Okay, remember Aliens, and all the cool Space Marines scenes? Now, imagine someone deciding to make a movie all about them, but without any imagination or sense of character or…
Okay, remember Aliens, and all the cool Space Marines scenes? Now, imagine someone deciding to make a movie all about them, but without any imagination or sense of character or literature or anything else.
That’s Doom.
Or, maybe, think about Predator. Not exactly Citizen Kane, right? Now, dumb it down about 90%, and you have Doom.
The movie starts out — indeed, lasts about 85% of its length as simply a sub-normal D&D adventure. No, really, I’ve played in modules like this. Thin excuses for violence, FX, and character conflict, then throw in Nasty Aliens and Evil Conspiracies and Big Weapons, only make all of them really juvenile (if exceedingly bloody), and you have Doom.

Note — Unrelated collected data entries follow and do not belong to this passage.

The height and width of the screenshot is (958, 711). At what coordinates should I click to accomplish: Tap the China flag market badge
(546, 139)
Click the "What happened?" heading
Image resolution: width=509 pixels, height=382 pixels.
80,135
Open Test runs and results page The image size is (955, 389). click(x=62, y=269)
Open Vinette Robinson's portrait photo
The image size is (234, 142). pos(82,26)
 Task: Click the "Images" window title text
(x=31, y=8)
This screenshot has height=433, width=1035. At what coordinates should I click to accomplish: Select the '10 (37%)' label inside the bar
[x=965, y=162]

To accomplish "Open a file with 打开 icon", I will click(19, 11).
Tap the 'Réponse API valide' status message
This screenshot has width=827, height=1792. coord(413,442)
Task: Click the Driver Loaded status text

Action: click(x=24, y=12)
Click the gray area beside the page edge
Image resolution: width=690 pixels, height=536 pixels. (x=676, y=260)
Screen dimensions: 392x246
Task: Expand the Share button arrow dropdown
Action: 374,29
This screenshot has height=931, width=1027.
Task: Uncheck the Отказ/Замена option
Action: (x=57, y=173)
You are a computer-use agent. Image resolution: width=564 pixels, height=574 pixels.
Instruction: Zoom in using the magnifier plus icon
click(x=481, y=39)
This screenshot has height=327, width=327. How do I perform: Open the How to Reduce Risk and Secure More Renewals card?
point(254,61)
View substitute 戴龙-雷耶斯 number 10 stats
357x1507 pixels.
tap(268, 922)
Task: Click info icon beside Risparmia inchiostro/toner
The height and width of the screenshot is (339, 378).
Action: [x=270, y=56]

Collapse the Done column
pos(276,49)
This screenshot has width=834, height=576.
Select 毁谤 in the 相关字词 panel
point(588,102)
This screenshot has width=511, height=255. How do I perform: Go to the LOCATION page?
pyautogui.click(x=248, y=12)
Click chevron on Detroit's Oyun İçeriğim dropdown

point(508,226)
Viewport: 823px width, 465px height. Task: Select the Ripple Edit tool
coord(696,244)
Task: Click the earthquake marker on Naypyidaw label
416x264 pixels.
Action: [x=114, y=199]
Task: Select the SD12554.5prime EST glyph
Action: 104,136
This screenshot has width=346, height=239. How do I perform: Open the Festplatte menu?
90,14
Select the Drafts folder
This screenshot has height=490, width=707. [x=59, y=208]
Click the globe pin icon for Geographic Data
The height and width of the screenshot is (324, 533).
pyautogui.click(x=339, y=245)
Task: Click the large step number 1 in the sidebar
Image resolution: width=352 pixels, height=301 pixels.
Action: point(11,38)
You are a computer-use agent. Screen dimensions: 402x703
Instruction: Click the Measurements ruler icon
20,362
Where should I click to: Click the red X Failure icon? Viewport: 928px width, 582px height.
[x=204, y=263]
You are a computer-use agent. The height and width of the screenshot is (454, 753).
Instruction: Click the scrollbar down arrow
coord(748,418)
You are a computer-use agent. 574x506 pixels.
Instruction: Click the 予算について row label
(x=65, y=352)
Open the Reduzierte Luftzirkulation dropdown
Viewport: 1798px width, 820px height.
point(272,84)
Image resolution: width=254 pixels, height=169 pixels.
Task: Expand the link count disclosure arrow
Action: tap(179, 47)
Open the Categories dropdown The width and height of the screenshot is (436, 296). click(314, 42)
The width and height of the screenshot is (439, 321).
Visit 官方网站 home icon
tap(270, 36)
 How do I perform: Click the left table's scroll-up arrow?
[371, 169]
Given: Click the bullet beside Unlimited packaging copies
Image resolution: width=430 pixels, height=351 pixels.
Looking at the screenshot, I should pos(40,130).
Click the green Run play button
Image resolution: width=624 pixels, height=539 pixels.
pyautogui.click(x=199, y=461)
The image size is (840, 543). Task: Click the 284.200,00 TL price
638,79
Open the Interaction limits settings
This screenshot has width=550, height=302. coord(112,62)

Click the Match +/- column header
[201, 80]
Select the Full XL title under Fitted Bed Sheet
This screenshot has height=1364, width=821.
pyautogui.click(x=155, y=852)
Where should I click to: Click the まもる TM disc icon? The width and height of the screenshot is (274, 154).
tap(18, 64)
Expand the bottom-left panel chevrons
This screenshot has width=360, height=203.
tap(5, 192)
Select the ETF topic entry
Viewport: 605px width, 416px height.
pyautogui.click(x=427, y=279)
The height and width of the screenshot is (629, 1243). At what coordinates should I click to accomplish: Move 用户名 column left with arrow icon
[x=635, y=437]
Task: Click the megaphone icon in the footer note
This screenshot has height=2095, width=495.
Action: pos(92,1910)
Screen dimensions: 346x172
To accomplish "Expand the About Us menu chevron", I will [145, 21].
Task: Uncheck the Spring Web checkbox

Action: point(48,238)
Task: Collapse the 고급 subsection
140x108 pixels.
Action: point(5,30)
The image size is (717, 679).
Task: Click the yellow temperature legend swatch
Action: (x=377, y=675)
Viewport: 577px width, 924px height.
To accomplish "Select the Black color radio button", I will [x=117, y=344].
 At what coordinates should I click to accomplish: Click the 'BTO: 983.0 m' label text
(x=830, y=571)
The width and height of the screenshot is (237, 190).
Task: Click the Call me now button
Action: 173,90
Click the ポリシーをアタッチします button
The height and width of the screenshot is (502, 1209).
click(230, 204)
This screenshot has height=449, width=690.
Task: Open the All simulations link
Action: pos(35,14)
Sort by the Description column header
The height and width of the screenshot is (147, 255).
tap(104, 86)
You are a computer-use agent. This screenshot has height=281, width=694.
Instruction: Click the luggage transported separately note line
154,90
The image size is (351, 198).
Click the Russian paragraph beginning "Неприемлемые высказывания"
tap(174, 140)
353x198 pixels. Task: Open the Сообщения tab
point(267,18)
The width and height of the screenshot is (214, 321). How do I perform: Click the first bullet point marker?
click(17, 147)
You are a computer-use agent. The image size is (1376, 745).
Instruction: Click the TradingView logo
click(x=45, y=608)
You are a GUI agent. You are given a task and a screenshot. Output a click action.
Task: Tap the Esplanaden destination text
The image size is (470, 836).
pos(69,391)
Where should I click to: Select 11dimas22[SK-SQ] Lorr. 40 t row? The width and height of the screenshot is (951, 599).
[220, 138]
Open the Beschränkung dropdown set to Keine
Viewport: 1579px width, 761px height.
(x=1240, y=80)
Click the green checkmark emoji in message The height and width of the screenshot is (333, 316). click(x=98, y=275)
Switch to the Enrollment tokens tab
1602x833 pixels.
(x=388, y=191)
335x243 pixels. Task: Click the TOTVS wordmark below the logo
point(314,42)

There is, supposedly, backstory for what’s going on, for some of the character conflicts, who these soldiers are, where the action takes place, the history of the place, the underlying reasons for it all. But, ultimately, that’s not really necessary to the story, and so gets the shortest of shrifts. We are here, after all, to see things chew up people, and, in turn, get blown up by weapons fire and explosives.
So things kind of limp along in a fascinating don’t watch too closely or else you’ll realize this is even more stupid than you thought fashion.Until you get to that 85% point. Then things get … well, then the movie turns into a First Person Shooter — literally — for several minutes, becoming a self-parody of the highest (if that adjective can ever apply to this movie) order. Followed by … well, stuff that makes the first part look like Predator in sophistication, if not actually Citizen Kane.
I didn’t have much better to watch or do or pick (nose included) for my dinner on my airline flight, but that’s about the only conditions I could imagine recommending this dog to. Play the game. It’s more interesting. And has better characterization. Really.